DATA COLLECTION AND ANALYSIS
Pairs of authors independently extracted data. We assessed the quality and certainty of the evidence using RoB 2 (for the primary outcomes) and GRADE. We compared treatment effects between collaborative care and standard care. We divided outcomes into short-term (up to six months), medium-term (seven to 12 months) and long-term (over 12 months). For dichotomous data we calculated the risk ratio (RR) and for continuous data we calculated the standardised mean difference (SMD), with 95% confidence intervals (CIs). We used random-effects meta-analyses due to substantial levels of heterogeneity across trials. We created a summary of findings table using GRADEpro.
MAIN RESULTS
Eight RCTs (1165 participants) are included in this review.
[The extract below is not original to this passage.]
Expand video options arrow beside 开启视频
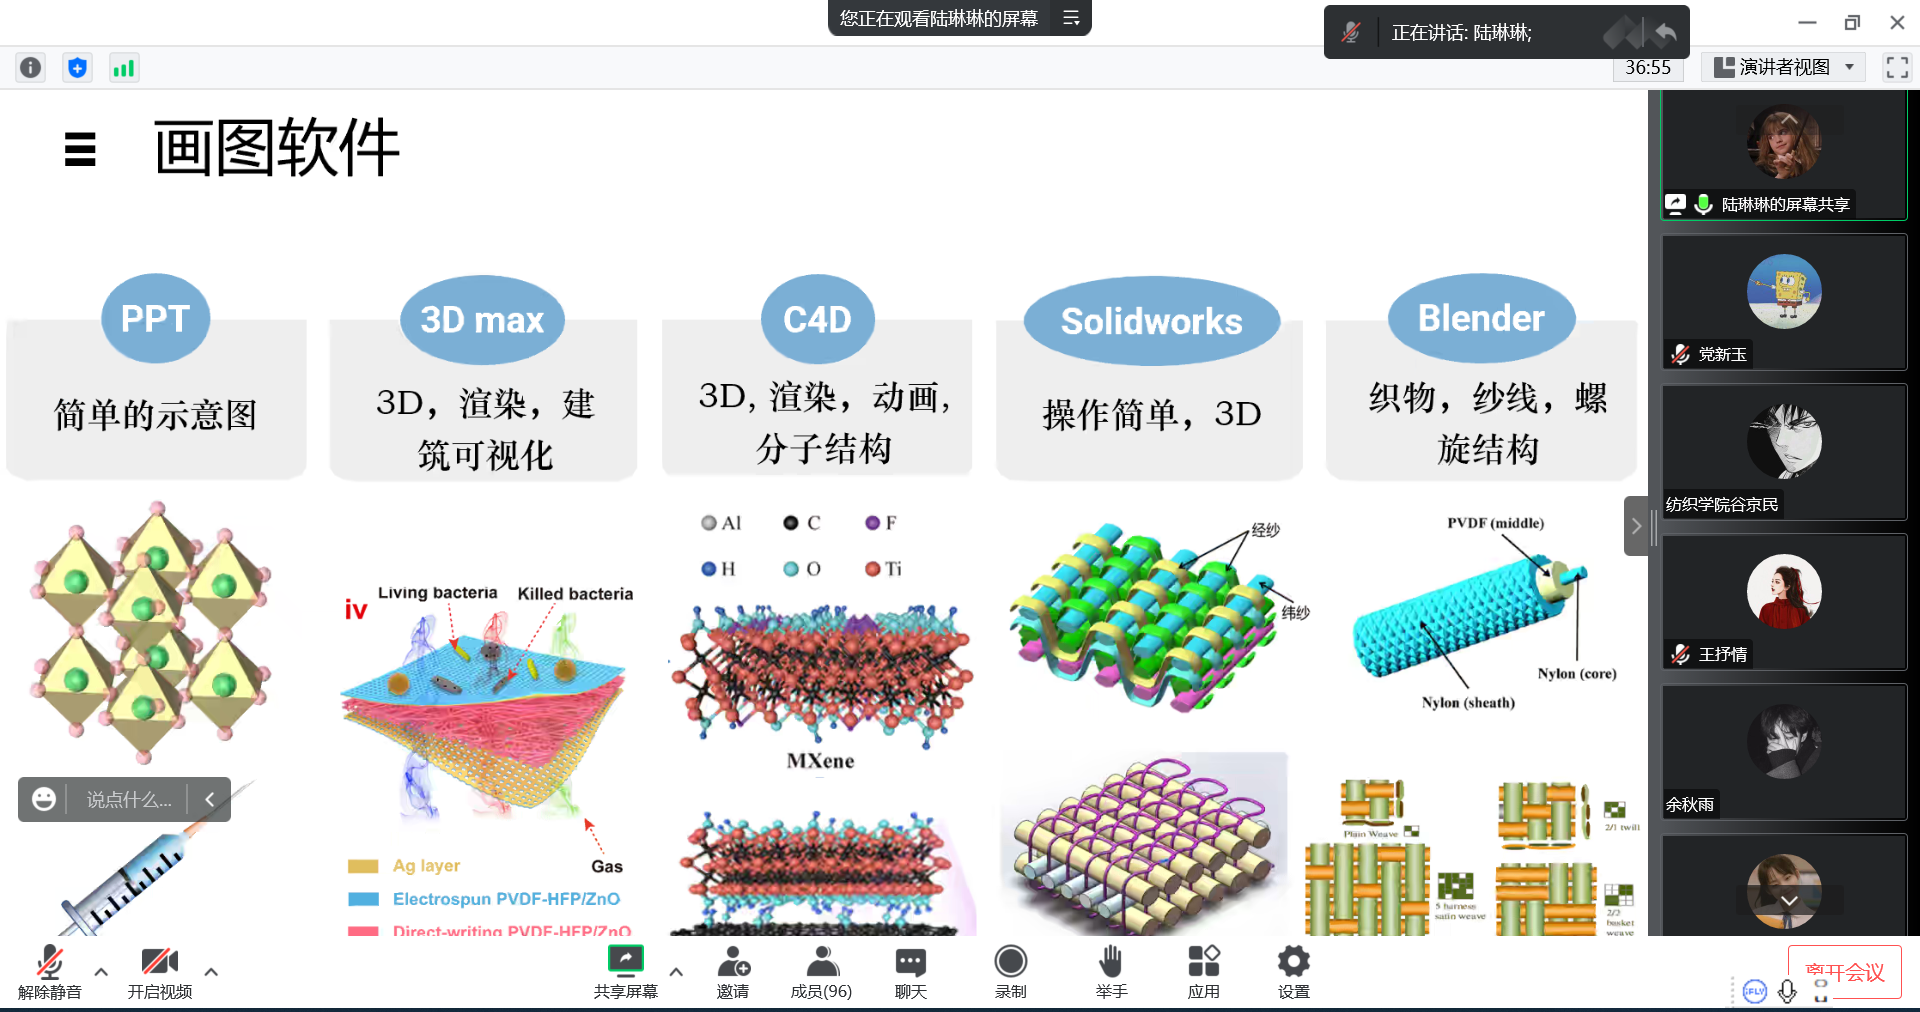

Two met the criteria for type A collaborative care (intervention comprised of the four core components). The remaining six met the criteria for type B (described as collaborative care by the trialists, but not comprised of the four core components). The composition and purpose of the interventions varied across studies. For most outcomes there was low- or very low-certainty evidence. We found three studies that assessed the quality of life of participants at 12 months. Quality of life was measured using the SF-12 and the WHOQOL-BREF and the mean endpoint mental health component scores were reported at 12 months. Very low-certainty evidence did not show a difference in quality of life (mental health domain) between collaborative care and standard care in the medium term (at 12 months) (SMD 0.03, 95% CI -0.26 to 0.32; 3 RCTs, 227 participants). Very low-certainty evidence did not show a difference in quality of life (physical health domain) between collaborative care and standard care in the medium term (at 12 months) (SMD 0.08, 95% CI -0.18 to 0.33; 3 RCTs, 237 participants). Furthermore, in the medium term (at 12 months) low-certainty evidence did not show a difference between collaborative care and standard care in mental state (binary) (RR 0.99, 95% CI 0.77 to 1.28; 1 RCT, 253 participants) or in the risk of being admitted to a psychiatric hospital at 12 months (RR 5.15, 95% CI 0.67 to 39.57; 1 RCT, 253 participants). One study indicated an improvement in disability (proxy for social functioning) at 12 months in the collaborative care arm compared to usual care (RR 1.38, 95% CI 0.97 to 1.95; 1 RCT, 253 participants); we deemed this low-certainty evidence. Personal recovery and satisfaction/experience of care outcomes were not reported in any of the included studies. The data from one study indicated that the collaborative care treatment was more expensive than standard care (mean difference (MD) international dollars (Int$) 493.00, 95% CI 345.41 to 640.59) in the short term. Another study found the collaborative care intervention to be slightly less expensive at three years.
AUTHORS' CONCLUSIONS
This review does not provide evidence to indicate that collaborative care is more effective than standard care in the medium term (at 12 months) in relation to our primary outcomes (quality of life, mental state and psychiatric admissions). The evidence would be improved by better reporting, higher-quality RCTs and the assessment of underlying mechanisms of collaborative care. We advise caution in utilising the information in this review to assess the effectiveness of collaborative care.